Community buy-in strengthens support for waste facilities

Support for local waste facilities increases when community buy-in is offered and is even stronger when the buy-in is a personal benefit such as a discount on energy bills.

That is one of the headline conclusions in Public attitudes to community buy-in for waste and resource infrastructure, a new report launched at the RWM exhibition this week.

Commissioned by Ray Georgeson Resources on behalf of Sita UK, and carried out by GfK NOP, the project drew on research in England that assessed and quantified public views about community buy-in for waste infrastructure.

Drawing on the report's conclusions, Ray Georgeson, director of Ray Georgeson Resources, offered three policy recommendations.

He said that while the study had gleaned public support for incentives such as energy bill and council tax discounts, further, more detailed, research was needed to establish the appropriate levels of community buy-in incentives and qualification through proximity to a facility.
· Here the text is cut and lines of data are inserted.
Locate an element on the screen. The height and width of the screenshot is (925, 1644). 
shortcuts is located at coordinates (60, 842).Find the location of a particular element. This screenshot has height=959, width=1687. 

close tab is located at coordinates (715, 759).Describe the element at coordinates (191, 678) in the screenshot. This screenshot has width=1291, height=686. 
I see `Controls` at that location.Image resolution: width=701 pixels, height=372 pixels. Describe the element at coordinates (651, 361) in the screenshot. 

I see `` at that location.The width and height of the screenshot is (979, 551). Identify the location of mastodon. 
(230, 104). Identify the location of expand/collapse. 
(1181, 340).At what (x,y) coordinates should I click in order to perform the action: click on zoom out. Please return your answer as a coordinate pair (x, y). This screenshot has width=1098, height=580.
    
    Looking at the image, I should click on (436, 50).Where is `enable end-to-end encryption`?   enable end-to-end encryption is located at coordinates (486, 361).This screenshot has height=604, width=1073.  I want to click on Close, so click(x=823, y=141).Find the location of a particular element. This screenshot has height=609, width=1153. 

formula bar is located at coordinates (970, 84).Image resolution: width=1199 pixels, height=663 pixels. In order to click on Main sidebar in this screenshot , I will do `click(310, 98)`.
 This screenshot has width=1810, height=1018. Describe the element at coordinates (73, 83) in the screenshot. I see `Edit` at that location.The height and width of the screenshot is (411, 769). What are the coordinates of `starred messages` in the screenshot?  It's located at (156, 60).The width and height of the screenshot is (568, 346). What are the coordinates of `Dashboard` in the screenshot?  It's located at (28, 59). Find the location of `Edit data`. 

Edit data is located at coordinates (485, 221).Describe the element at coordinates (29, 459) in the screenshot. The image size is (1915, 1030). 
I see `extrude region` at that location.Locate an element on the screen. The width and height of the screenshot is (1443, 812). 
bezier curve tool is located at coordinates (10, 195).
Georgeson added that where a utility discount approach to community buy-in was on the table, the incentive should be retained with the property and not the property owner or tenant at the time the plant is developed.

He also stressed the importance of early public engagement by the local authority involved in developing a facility, particularly on the principle and detail of community buy-in.

"I think leaving the discussion about community buy-in and community support until you are down to the last two or three in the tender process is the wrong way to do it," he warned.
"This should be about an honest acknowledgement of the need to compensate and acknowledge a perceived disamenity impact on a community in relation to a development and not try to hide it."

Georgeson told delegates that there was a degree of public scepticism around the ambition of developers and local government to recycle, reuse and prevent waste before building more disposal facilties.

He called on both to do more to establish a climate in which there was greater public acceptance of disposal, treatment and energy recovery facilities.